You deserve so many subscribers... Your videos are always entertaining, and informative. You should have millions of subscribers... You will someday. Mainly because you're awesome. Thanks!!!
The SangYong cars in my country aren't that bad. Not that many of them, it's basically the Korando, Rexton, and the weirdly spelled Actyon. And there was the Stavic (aka Rodius) which looked absolutely hideous. But right now there's only 23 of them for sale in the entire country.
You really thought that it had over 50% more range than advertised? Then, when it reduced power after 85 miles you kept the AC on? Then, you blame Wheego for not having 100 miles of range through any conditions? Sorry, but this video is just too stupid. I'm glad you went electric and have stuck with it over the years, but that was a bad video.

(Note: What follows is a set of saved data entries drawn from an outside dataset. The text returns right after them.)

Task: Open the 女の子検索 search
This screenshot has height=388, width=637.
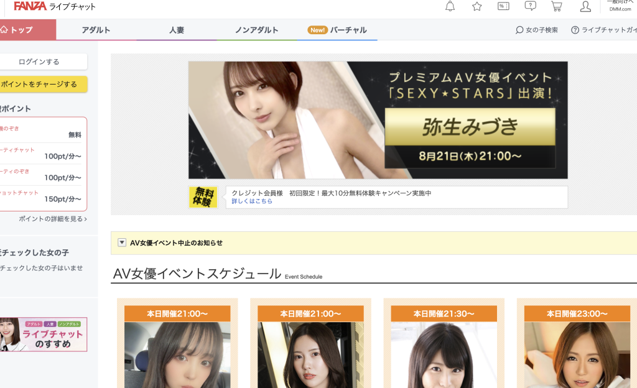Action: 536,29
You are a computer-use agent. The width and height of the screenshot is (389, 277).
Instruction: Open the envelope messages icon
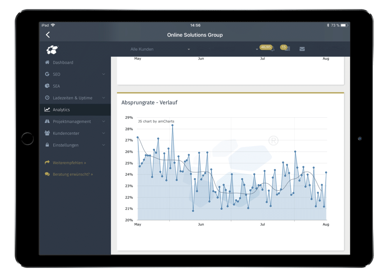tap(302, 49)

That ECO-Meter makes no sense - power/distance isn't a physically possible measurement. If it was energy/distance, like Wh/m, or Ah/m, then it would make sense and actually be useful. So god knows what the hell that number is lol.
1 charge = 100 miles those numbers are SUSPISIOUSLY nice round numbers, Doubt they ever truly tested it! Also battery gages are misleading at best! NO meter can directly measure battery capacity in real time. We can measure voltage, current draw, and in the case of a wet cell with a removeable cap we can sample the chemical makeup of the electrolyte, but even that won't help in certain types of batteries. Capacity of a battery is measured in AmpHours (current in Amps X time in hours or AH; smaller batteries would be in milliamphours mAH) and you only know what a battery will do if you have experience with that particular battery by way of charging a specific amount of current over time and then discharging it methodically. When I was charging an aircraft battery I could push in a certain current for a certain amount of time, if the battery was around 80% capable I'd over charge the amphour rating about 140% and get the full "rated" AH capacity of that Battery. Your battery meter is probably just a volt meter. Now I am more familiar with NiCd batteries which will hold a certain voltage level over time then SUDDENLY drop off. All batteries differ. there was a very interesting battery way back when called an Iron-Nickel battery (or an Edison battery) it had a Very high internal resistance which means you could NOT push a lot of current into it i.e. LONG charge times, And AND you couldn't PULL a lot of current which meant long discharge times, but they had fair energy density and would last 60, 70 80 years or more. This is what was used way back in electric cars in the early 1900's. The USA quit making them in the late 70's/early 80's They simply lasted so long replacements weren't needed then the Chinese got into making cheap (and crappy) versions and then battery tech moved on and the Iron-Nickle was forgotten I think it should be revisited.
That's really not bad at all. In the same way that manufacturers claim that a car can do "50mpg", it can't do that at highway speeds with the AC on. Said 50mpg is only just attainable. The 100Mile range on this has to be considered the same, and I'll bet if you did the same test at 45mph with the AC off, you would have achieved the 100mile range. Just.
Hmm you could calibrate things to meet your expectations. Honistly i see bat % confusing a lot of people. And it shouldn't. This is called deceptive advertising by telling the truth. Sure that battery is 75% of maximum capacity To bad the lower 75% cant output enough amps/volts to run the car.